He was right, of course. It would have never occurred to us to look to a Chinese development firm to explain Boko Haram. It was like pointillism: Stand too close, and it makes no sense. Step far enough back, and you can see it. Maybe.
“We’ve missed this for a decade,” he said. “Ever since Grace Foster gave the Tourism files to her ex-husband. I don’t know whose idea it was, and it doesn’t matter, but Halliwell and Foster went to Davos together in 2009 for the World Economic Forum. That same year the CEOs of IfW, Nexus, MirGaz, and Salid Logistics also attended. Each year since, none of them have missed the Forum.”
I scratched the back of my head, imagining snowcapped mountains and a lot of whisky. I stood up again, but now my legs felt tingly. Weak. I said, “Okay. What do you want?”
“I want your help. The Agency’s.”
“Do you even trust the Agency?”
“I trust it to follow its mandate. If a private army is ignoring national sovereignty, causing mayhem around the world and, yes, cutting into American profits overseas—don’t tell me that’s not a national security issue.”
I could see that, but I could also imagine how Paul, Mel, and Sally would react to this story. “They don’t trust you.”
“And you, Abdul? Do you trust me?”
“No,” I said without hesitation.
“What about the story I’ve told you?”
I blinked at him, unsure how to answer. Did I believe it all? There were parts that I found hard to swallow, but overall … “I’m still digesting it,” I told him.

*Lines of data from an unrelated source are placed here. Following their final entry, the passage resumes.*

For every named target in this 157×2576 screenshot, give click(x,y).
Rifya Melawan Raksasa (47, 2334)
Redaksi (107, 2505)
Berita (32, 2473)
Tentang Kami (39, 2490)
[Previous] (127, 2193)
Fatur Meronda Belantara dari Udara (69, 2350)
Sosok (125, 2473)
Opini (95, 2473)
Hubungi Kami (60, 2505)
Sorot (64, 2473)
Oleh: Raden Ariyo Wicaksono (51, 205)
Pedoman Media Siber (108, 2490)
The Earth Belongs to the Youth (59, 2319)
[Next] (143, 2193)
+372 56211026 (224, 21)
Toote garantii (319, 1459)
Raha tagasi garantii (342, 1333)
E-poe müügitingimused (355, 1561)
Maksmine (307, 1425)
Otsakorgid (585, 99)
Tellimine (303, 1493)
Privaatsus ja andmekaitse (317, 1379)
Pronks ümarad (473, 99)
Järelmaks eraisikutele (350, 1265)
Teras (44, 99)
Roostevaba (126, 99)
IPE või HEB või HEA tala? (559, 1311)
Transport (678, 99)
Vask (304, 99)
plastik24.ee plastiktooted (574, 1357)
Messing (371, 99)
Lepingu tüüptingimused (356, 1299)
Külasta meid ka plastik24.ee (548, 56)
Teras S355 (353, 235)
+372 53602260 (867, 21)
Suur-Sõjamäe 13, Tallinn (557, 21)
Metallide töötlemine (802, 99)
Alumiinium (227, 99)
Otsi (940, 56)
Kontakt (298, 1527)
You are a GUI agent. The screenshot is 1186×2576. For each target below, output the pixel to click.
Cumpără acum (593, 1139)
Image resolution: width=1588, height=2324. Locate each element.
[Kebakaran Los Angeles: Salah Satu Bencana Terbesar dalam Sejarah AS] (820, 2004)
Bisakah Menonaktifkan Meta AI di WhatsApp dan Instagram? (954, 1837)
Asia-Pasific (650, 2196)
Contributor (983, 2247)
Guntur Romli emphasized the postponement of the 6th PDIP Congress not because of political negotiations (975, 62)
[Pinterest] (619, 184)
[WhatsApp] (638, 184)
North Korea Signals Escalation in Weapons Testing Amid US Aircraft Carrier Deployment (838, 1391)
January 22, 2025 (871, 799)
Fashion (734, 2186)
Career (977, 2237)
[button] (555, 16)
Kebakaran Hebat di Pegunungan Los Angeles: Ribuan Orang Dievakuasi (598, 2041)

He nodded curtly. “Fair enough.”
“Do you have a plan?”
He said, “There’s only one place for us now. We’re going to Davos. The Forum starts in four days. That’s why I told you we were running out of time.”
“And then?”
“We’re still putting it together.”
“So you don’t know what you’re going to do.”
“We have ideas,” he said.
“But you don’t trust the Agency enough to tell me.”
“Let’s just say it hasn’t been finalized yet.” He leaned closer and tapped the recorder. “Who will you give this to?”
“My boss, Paul Williams. He’ll pass it on to Mel and Sally—I don’t know their surnames. The ones who sent me to you.”
“And what do you think? Will they act? Or will they bury it?”
“I don’t know.”
He worried over my answer, then checked his watch. He rifled through Leticia’s bag until he found a satellite phone. “Do you want to call home?”
“What?”
“Your wife. Tell her you’re okay. That you’re coming home. We’re putting you on a flight out of Madrid for tomorrow morning. Eleven a.m.”
I blinked, surprised. Though he’d told me as much, I couldn’t imagine stepping onto a plane and getting back to my family. “Yeah,” I said. “Thanks.”
He powered up the phone and handed it to me, and while I dialed he went to the door and stepped outside to give me privacy. Laura picked up on the third ring—it was seven in the evening where I was, one in the afternoon in DC.
“Hello?” she asked warily, not recognizing the number.
“Laura, it’s me.”
“You back?”
“No. I’ll get on a plane in the morning. Should be home late tomorrow.”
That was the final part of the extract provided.